***** Supplied material *****
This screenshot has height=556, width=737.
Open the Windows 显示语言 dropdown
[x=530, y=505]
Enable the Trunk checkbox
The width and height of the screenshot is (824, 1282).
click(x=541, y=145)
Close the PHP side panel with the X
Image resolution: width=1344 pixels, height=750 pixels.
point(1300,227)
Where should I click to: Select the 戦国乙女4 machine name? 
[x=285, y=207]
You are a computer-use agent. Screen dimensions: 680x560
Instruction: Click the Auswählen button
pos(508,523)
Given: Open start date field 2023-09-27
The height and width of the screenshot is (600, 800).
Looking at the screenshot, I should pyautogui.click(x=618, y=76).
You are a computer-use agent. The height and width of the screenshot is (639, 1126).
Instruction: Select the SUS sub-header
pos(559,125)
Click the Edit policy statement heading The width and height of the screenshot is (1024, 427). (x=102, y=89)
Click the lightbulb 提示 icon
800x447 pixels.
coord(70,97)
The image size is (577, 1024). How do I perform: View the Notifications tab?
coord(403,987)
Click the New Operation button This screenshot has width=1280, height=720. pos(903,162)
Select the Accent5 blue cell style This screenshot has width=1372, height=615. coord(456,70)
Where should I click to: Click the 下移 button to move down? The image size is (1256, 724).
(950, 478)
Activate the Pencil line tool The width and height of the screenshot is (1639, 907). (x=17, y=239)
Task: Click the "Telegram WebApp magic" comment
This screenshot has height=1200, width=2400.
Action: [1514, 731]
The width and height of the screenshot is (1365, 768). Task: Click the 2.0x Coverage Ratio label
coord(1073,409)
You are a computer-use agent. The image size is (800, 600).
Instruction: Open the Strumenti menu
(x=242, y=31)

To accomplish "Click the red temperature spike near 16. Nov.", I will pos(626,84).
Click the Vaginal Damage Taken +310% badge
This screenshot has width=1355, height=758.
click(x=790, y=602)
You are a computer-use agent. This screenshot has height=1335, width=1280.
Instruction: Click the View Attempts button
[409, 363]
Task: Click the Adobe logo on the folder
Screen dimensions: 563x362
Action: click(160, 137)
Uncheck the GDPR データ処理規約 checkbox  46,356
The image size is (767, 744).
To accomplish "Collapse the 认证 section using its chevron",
*****
Return only this span, exactly: the line that contains "Where should I click to: Click" and all lines after it to the end of the records.

Where should I click to: Click the 下移 button to move down? The image size is (1256, 724).
(950, 478)
Activate the Pencil line tool The width and height of the screenshot is (1639, 907). (x=17, y=239)
Task: Click the "Telegram WebApp magic" comment
This screenshot has height=1200, width=2400.
Action: [1514, 731]
The width and height of the screenshot is (1365, 768). Task: Click the 2.0x Coverage Ratio label
coord(1073,409)
You are a computer-use agent. The image size is (800, 600).
Instruction: Open the Strumenti menu
(x=242, y=31)

To accomplish "Click the red temperature spike near 16. Nov.", I will pos(626,84).
Click the Vaginal Damage Taken +310% badge
This screenshot has width=1355, height=758.
click(x=790, y=602)
You are a computer-use agent. This screenshot has height=1335, width=1280.
Instruction: Click the View Attempts button
[409, 363]
Task: Click the Adobe logo on the folder
Screen dimensions: 563x362
Action: click(160, 137)
Uncheck the GDPR データ処理規約 checkbox  46,356
The image size is (767, 744).
To accomplish "Collapse the 认证 section using its chevron",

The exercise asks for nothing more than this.